Carriage return handling on Windows #416

BatmanAoD · 2017-03-21T17:17:43Z

On Windows, I noticed two surprising things about carriage returns (\r):

They aren't treated as word-boundaries (i.e. they won't cause the \b anchor to match). This means that rg -w foo fails to find foo at the end of a line in a file with Windows line-endings.
They aren't included in the end-of-line anchor $, which makes using the anchor more difficult.

I realize that this could be by design, since RipGrep may be using some standard definition of \b that explicitly does not include \r. That seems unintuitive, though, and I don't think I've seen that behavior in other regex engines running on Windows (e.g. in Python on Windows).

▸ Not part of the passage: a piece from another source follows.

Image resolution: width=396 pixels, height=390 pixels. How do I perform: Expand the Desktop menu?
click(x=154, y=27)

The text was updated successfully, but these errors were encountered:

BurntSushi · 2017-03-21T17:24:43Z

They aren't treated as word-boundaries (i.e. they won't cause the \b anchor to match). This means that rg -w foo fails to find foo at the end of a line in a file with Windows line-endings.

This doesn't seem right. Could you please provide a minimal reproducible example? e.g., This works fine for me:

$ echo -e 'foo\n' | rg -w foo
1:foo
$ echo -e 'foo\r\n' | rg -w foo
1:foo

They aren't included in the end-of-line anchor $, which makes using the anchor more difficult.

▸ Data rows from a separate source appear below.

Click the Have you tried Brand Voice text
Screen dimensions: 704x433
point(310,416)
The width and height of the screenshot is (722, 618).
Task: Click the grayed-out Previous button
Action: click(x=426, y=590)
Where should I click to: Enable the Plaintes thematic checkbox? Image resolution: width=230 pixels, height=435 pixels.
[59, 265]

I think GNU grep handles this by stripping \r characters and dealing with the fallout. This seems hard, or at best, very annoying.

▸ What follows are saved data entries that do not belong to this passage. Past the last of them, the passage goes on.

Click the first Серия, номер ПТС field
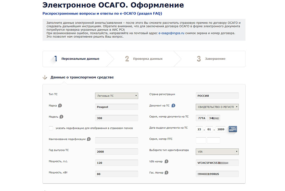Image resolution: width=285 pixels, height=191 pixels. (201, 141)
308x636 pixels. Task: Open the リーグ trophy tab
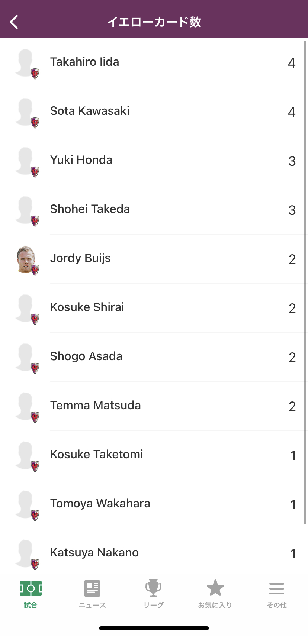(154, 594)
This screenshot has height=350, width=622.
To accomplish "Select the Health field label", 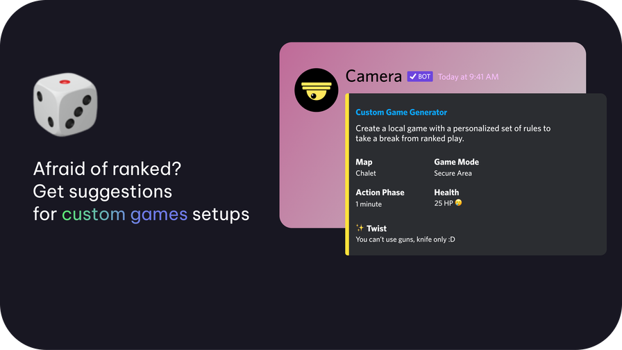I will tap(446, 192).
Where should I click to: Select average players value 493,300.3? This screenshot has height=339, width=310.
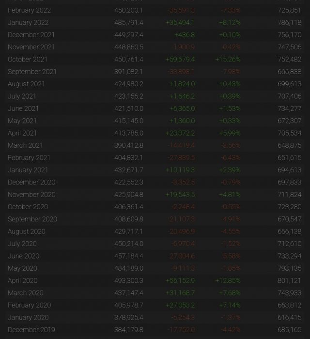(128, 281)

The semantics of the regex engine aren't going to change, sorry.

BatmanAoD · 2017-03-21T18:32:54Z

Hm, you're right, I'm having trouble reproducing the \b issue with test files; I'll have to see if I can find out why I'm having issues with the file I was searching when I discovered the issue.

Regarding $, though, isn't the anchor essentially useless on Windows if \r causes a mismatch? echo -e "foo\r\n" | <greptool> 'foo$' seems to me like it should always match, regardless of the system. (I've checked that on Debian, GNU grep and ack both handle this case appropriately.)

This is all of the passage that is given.